Wow, he looks great, Baldzilla! The look is very similar to those desert mummies that dried up while buried in the sand.


----------



## Haunted Bayou (Feb 16, 2007)

I agree, that makes a really nice dusty skin texture.

Fantastic props. Never would have guessed it was a first-time corpse.


----------



## Joiseygal (Sep 3, 2008)

Wow that really gives it a great look. I will have to give this a try. Great Job!


----------



## HAUNTEDBARN (Apr 20, 2010)

Nice work


----------



## Lauriebeast (Feb 27, 2007)

Verrrry nice!


----------



## Ryan Wern (Dec 3, 2009)

Cool! I need to build about a half dozen of these for my haunt this year


----------



## scourge999 (May 4, 2008)

Man that's cool. Awesome job on the coloring! I need a corpse.


----------



## fick209 (Aug 31, 2009)

That's a great corpse, I love the color of the skin and the texture. Very well done!


----------



## remylass (Sep 18, 2008)

Wow. That sounds easy and looks cool.


----------



## papabear (Nov 30, 2009)

Great first attempt at a prop. Sounds uncoomplicated.


----------



## Baldzillabill (Apr 14, 2010)

Thank you all very much for the comments.

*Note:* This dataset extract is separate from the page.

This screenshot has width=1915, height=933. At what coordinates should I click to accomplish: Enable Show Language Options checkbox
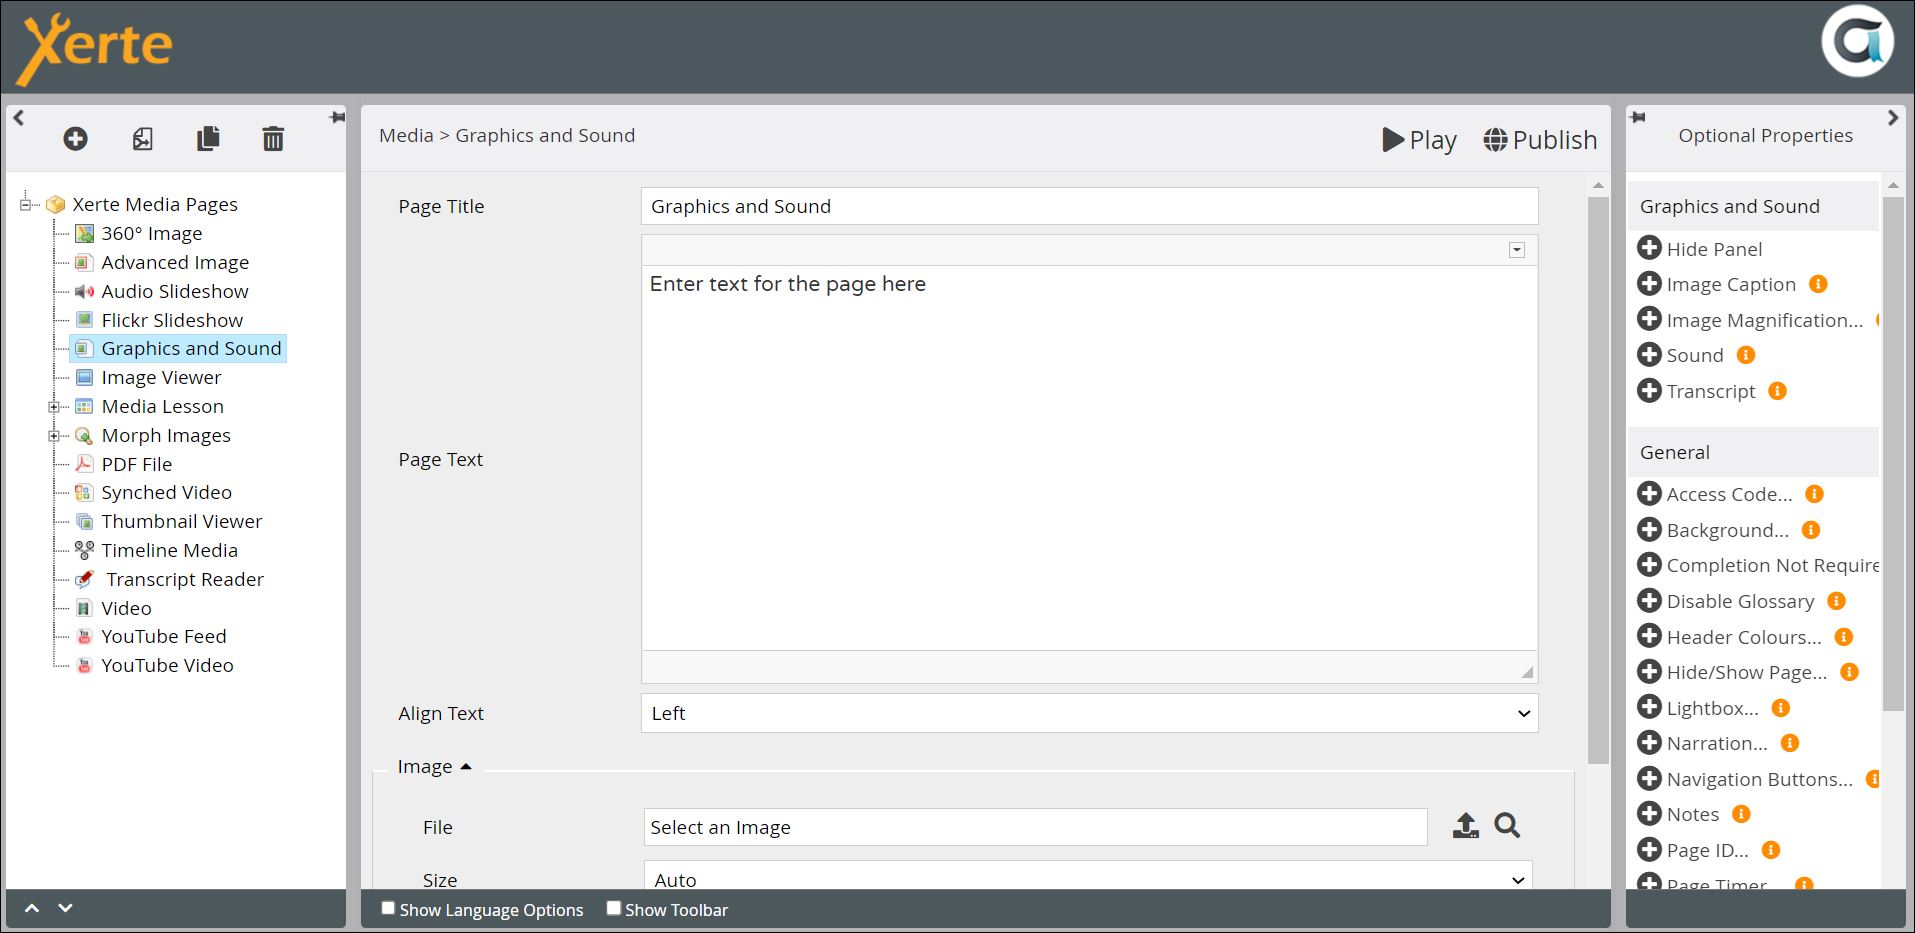click(x=388, y=908)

I entered him in a contest here in my home town. Its called "Scarecrows on Main" People summit scarecrows of all kinds, traditional, whimsical, or scary. Well as a joke, I entered him fully thinking they would reject him,....they said yes..to my surprise he won scariest! There was no prize money for that but got honorable mention. 

He was pretty easy to make and I want to make an army of these guys to make my own "Yard of the Dead" 
Thank you all for the great replies.


----------



## Lilly (Jun 13, 2006)

awesome.. that looks cool
I like the caption "the main corpse" on the pic..would be good for a food layout center piece


----------



## Creep Cringle (Jun 23, 2009)

Nice work!


----------



## madmomma (Jul 1, 2009)

Eeewww...cool looking corpse you got there!


----------



## HalloweenZombie (Jul 22, 2007)

I like it a lot.


----------



## Dark Angel 27 (Sep 11, 2008)

just saw this. that is a very authentic looking corpse! nice work!


----------



## morbidmike (Sep 11, 2009)

very good job on your first corpse and congrats on the scary win!!!


----------



## IMU (Apr 8, 2009)

Looks great!


----------